**Extracted entries**
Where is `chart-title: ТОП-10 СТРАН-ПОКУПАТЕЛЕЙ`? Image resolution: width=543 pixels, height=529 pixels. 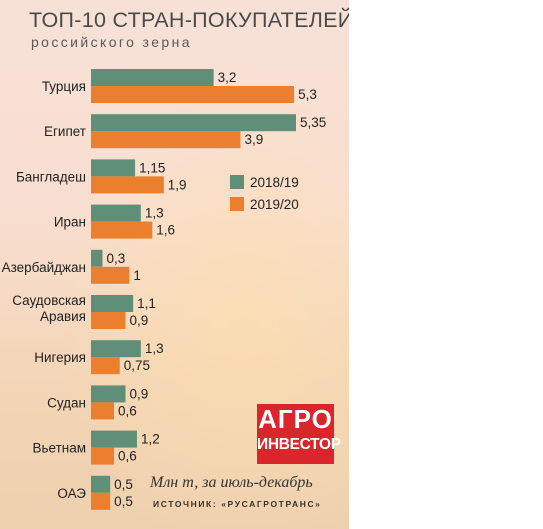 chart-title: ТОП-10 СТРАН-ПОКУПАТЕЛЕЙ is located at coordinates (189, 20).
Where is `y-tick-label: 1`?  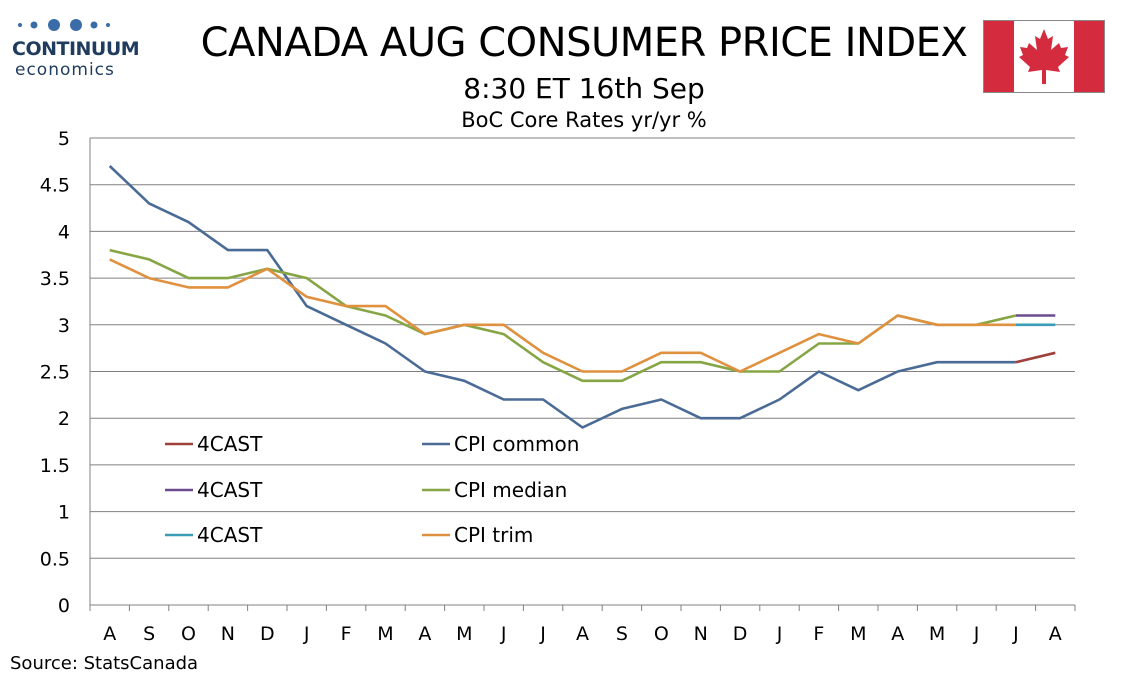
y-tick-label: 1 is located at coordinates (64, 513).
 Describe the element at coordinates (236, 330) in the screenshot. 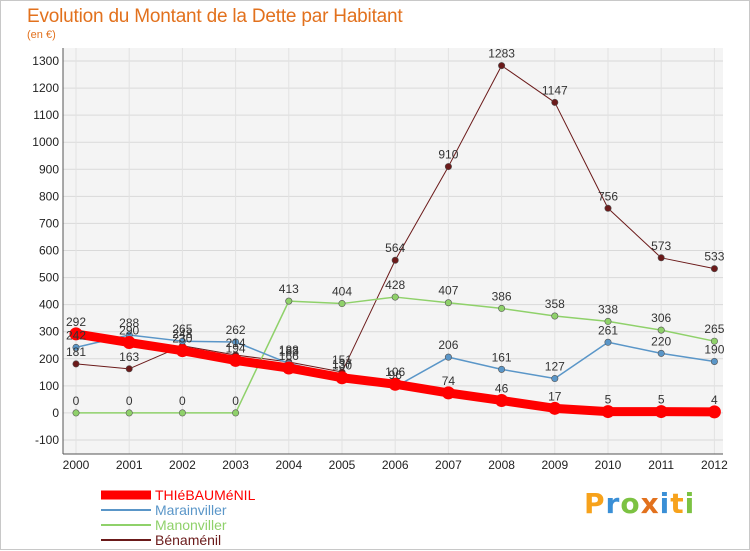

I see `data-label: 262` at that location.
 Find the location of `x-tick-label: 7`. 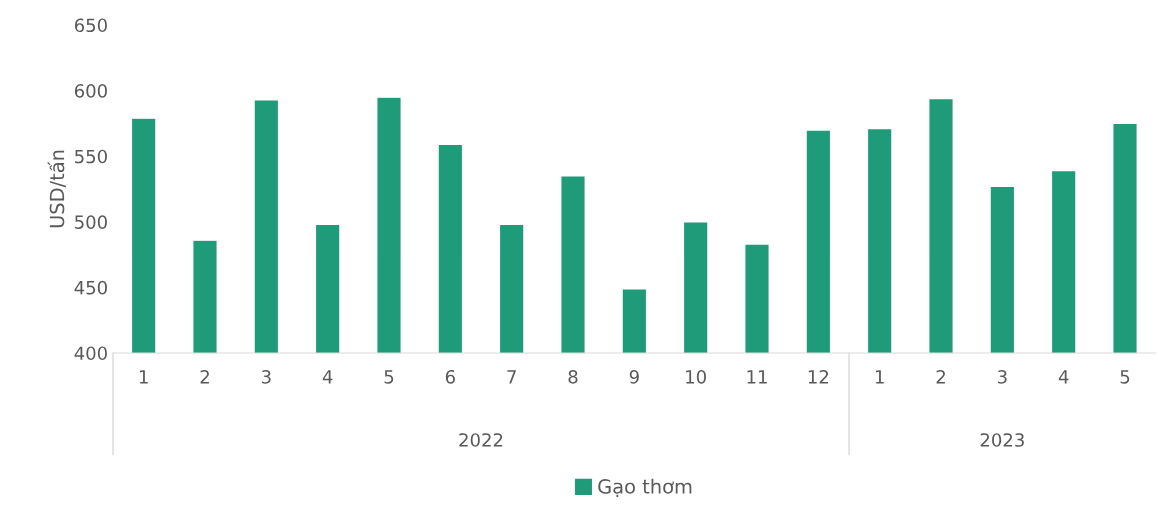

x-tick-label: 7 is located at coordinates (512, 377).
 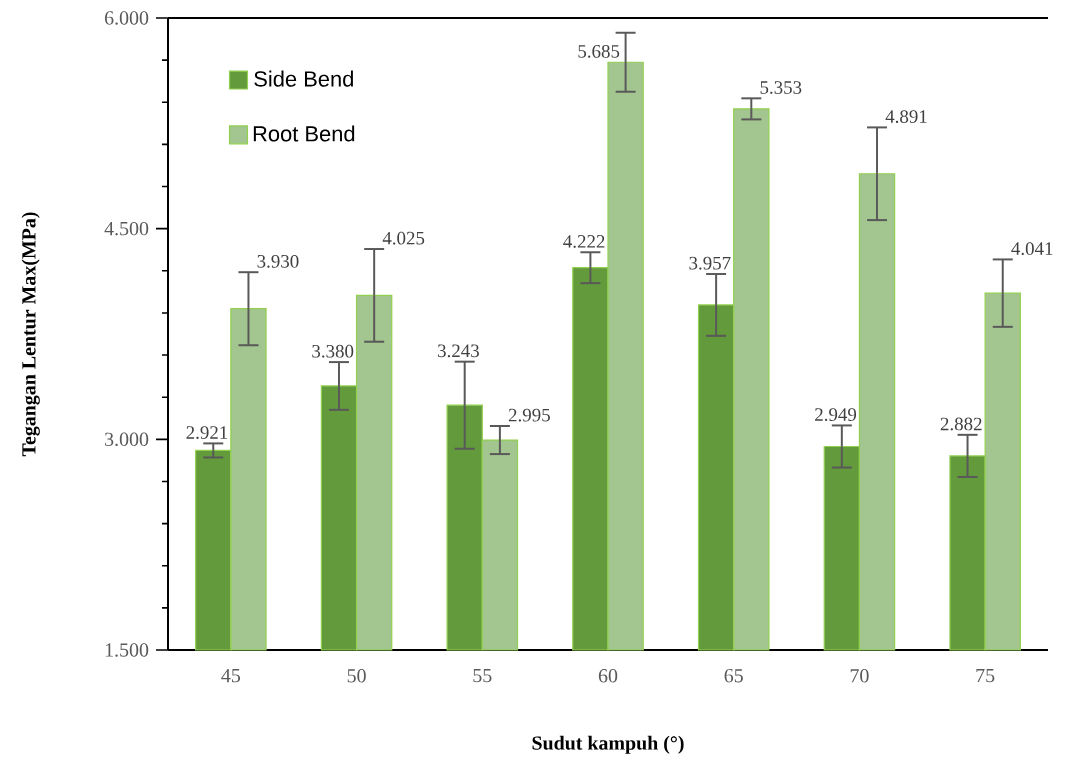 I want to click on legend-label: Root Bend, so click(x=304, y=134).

**Task brief**
Reproduce the data verbatim from the line that has "Describe the element" through the line that has "x-tick-label: 7 is", and leave the pictures out.

**Task response**
 Describe the element at coordinates (236, 330) in the screenshot. 

I see `data-label: 262` at that location.
 Find the location of `x-tick-label: 7`. 

x-tick-label: 7 is located at coordinates (512, 377).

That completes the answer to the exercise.